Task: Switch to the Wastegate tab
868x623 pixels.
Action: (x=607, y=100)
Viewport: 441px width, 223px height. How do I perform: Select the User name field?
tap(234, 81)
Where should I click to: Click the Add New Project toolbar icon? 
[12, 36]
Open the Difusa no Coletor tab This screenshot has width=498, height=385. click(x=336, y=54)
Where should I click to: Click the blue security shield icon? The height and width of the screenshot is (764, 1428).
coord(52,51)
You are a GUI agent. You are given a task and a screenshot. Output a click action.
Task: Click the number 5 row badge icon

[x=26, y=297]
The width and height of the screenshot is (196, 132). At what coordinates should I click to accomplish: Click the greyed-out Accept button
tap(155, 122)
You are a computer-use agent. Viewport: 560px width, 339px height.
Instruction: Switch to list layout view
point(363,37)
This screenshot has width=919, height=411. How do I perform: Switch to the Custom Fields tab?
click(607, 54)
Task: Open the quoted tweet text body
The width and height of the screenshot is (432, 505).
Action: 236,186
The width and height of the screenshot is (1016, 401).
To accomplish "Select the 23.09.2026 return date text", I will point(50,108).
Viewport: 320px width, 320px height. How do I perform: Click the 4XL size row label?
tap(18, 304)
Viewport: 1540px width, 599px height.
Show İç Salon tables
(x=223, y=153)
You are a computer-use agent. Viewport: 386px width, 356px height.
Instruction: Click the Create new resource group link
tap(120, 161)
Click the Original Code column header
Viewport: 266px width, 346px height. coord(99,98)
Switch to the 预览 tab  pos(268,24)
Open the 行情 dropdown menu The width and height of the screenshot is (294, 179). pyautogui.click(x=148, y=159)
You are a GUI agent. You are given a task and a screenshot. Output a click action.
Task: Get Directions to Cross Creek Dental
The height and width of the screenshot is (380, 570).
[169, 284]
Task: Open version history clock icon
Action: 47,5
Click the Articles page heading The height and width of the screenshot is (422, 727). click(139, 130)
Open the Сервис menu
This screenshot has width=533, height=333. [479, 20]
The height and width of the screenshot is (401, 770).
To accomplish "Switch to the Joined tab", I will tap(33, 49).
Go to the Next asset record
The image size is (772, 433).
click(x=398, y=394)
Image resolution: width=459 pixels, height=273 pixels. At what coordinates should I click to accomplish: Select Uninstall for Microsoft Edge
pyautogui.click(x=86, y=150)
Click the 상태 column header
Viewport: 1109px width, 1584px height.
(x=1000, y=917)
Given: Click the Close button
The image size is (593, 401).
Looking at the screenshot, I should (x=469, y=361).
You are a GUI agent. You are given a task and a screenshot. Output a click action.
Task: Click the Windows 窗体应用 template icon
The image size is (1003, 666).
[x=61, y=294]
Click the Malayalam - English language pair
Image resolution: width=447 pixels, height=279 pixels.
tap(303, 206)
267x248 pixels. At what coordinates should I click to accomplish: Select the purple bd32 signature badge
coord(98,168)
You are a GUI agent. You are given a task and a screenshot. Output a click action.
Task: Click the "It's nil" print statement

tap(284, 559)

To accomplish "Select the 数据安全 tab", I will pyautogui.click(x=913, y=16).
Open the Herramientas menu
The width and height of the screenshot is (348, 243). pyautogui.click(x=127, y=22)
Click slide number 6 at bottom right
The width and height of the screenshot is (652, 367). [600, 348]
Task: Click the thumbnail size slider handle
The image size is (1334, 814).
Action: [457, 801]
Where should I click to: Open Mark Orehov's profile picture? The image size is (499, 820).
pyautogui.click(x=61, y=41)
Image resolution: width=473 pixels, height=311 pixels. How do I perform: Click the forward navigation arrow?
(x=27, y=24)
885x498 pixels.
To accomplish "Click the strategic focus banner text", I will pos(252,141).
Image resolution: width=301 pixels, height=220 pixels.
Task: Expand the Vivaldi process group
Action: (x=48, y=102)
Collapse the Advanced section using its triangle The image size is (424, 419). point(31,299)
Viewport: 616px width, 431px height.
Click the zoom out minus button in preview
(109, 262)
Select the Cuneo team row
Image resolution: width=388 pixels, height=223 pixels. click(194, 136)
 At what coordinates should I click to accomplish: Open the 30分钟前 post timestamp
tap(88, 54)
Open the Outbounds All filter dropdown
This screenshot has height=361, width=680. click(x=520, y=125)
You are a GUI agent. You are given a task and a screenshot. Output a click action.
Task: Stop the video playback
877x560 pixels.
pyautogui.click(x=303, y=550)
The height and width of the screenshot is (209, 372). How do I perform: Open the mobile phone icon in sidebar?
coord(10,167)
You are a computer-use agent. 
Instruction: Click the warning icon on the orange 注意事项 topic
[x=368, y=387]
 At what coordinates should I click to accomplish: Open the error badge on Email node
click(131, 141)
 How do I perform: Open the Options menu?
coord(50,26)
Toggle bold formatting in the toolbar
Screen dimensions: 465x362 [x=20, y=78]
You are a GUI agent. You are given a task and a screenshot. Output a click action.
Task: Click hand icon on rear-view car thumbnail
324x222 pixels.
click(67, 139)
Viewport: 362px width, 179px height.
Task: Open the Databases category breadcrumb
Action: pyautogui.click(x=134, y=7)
□ □ □
[Exercise goal]: Could you transcribe the whole listing above without any edits?

[Answer to the exercise]:
Task: Switch to the Wastegate tab
868x623 pixels.
Action: (x=607, y=100)
Viewport: 441px width, 223px height. How do I perform: Select the User name field?
tap(234, 81)
Where should I click to: Click the Add New Project toolbar icon? 
[12, 36]
Open the Difusa no Coletor tab This screenshot has width=498, height=385. click(x=336, y=54)
Where should I click to: Click the blue security shield icon? The height and width of the screenshot is (764, 1428).
coord(52,51)
You are a GUI agent. You are given a task and a screenshot. Output a click action.
Task: Click the number 5 row badge icon

[x=26, y=297]
The width and height of the screenshot is (196, 132). At what coordinates should I click to accomplish: Click the greyed-out Accept button
tap(155, 122)
You are a computer-use agent. Viewport: 560px width, 339px height.
Instruction: Switch to list layout view
point(363,37)
This screenshot has width=919, height=411. How do I perform: Switch to the Custom Fields tab?
click(607, 54)
Task: Open the quoted tweet text body
The width and height of the screenshot is (432, 505).
Action: 236,186
The width and height of the screenshot is (1016, 401).
To accomplish "Select the 23.09.2026 return date text", I will point(50,108).
Viewport: 320px width, 320px height. How do I perform: Click the 4XL size row label?
tap(18, 304)
Viewport: 1540px width, 599px height.
Show İç Salon tables
(x=223, y=153)
You are a computer-use agent. Viewport: 386px width, 356px height.
Instruction: Click the Create new resource group link
tap(120, 161)
Click the Original Code column header
Viewport: 266px width, 346px height. coord(99,98)
Switch to the 预览 tab  pos(268,24)
Open the 行情 dropdown menu The width and height of the screenshot is (294, 179). pyautogui.click(x=148, y=159)
You are a GUI agent. You are given a task and a screenshot. Output a click action.
Task: Get Directions to Cross Creek Dental
The height and width of the screenshot is (380, 570).
[169, 284]
Task: Open version history clock icon
Action: 47,5
Click the Articles page heading The height and width of the screenshot is (422, 727). click(139, 130)
Open the Сервис menu
This screenshot has width=533, height=333. [479, 20]
The height and width of the screenshot is (401, 770).
To accomplish "Switch to the Joined tab", I will tap(33, 49).
Go to the Next asset record
The image size is (772, 433).
click(x=398, y=394)
Image resolution: width=459 pixels, height=273 pixels. At what coordinates should I click to accomplish: Select Uninstall for Microsoft Edge
pyautogui.click(x=86, y=150)
Click the 상태 column header
Viewport: 1109px width, 1584px height.
(x=1000, y=917)
Given: Click the Close button
The image size is (593, 401).
Looking at the screenshot, I should (x=469, y=361).
You are a GUI agent. You are given a task and a screenshot. Output a click action.
Task: Click the Windows 窗体应用 template icon
The image size is (1003, 666).
[x=61, y=294]
Click the Malayalam - English language pair
Image resolution: width=447 pixels, height=279 pixels.
tap(303, 206)
267x248 pixels. At what coordinates should I click to accomplish: Select the purple bd32 signature badge
coord(98,168)
You are a GUI agent. You are given a task and a screenshot. Output a click action.
Task: Click the "It's nil" print statement

tap(284, 559)

To accomplish "Select the 数据安全 tab", I will pyautogui.click(x=913, y=16).
Open the Herramientas menu
The width and height of the screenshot is (348, 243). pyautogui.click(x=127, y=22)
Click slide number 6 at bottom right
The width and height of the screenshot is (652, 367). [600, 348]
Task: Click the thumbnail size slider handle
The image size is (1334, 814).
Action: [457, 801]
Where should I click to: Open Mark Orehov's profile picture? The image size is (499, 820).
pyautogui.click(x=61, y=41)
Image resolution: width=473 pixels, height=311 pixels. How do I perform: Click the forward navigation arrow?
(x=27, y=24)
885x498 pixels.
To accomplish "Click the strategic focus banner text", I will pos(252,141).
Image resolution: width=301 pixels, height=220 pixels.
Task: Expand the Vivaldi process group
Action: (x=48, y=102)
Collapse the Advanced section using its triangle The image size is (424, 419). point(31,299)
Viewport: 616px width, 431px height.
Click the zoom out minus button in preview
(109, 262)
Select the Cuneo team row
Image resolution: width=388 pixels, height=223 pixels. click(194, 136)
 At what coordinates should I click to accomplish: Open the 30分钟前 post timestamp
tap(88, 54)
Open the Outbounds All filter dropdown
This screenshot has height=361, width=680. click(x=520, y=125)
You are a GUI agent. You are given a task and a screenshot. Output a click action.
Task: Stop the video playback
877x560 pixels.
pyautogui.click(x=303, y=550)
The height and width of the screenshot is (209, 372). How do I perform: Open the mobile phone icon in sidebar?
coord(10,167)
You are a computer-use agent. 
Instruction: Click the warning icon on the orange 注意事项 topic
[x=368, y=387]
 At what coordinates should I click to accomplish: Open the error badge on Email node
click(131, 141)
 How do I perform: Open the Options menu?
coord(50,26)
Toggle bold formatting in the toolbar
Screen dimensions: 465x362 [x=20, y=78]
You are a GUI agent. You are given a task and a screenshot. Output a click action.
Task: Click hand icon on rear-view car thumbnail
324x222 pixels.
click(67, 139)
Viewport: 362px width, 179px height.
Task: Open the Databases category breadcrumb
Action: pyautogui.click(x=134, y=7)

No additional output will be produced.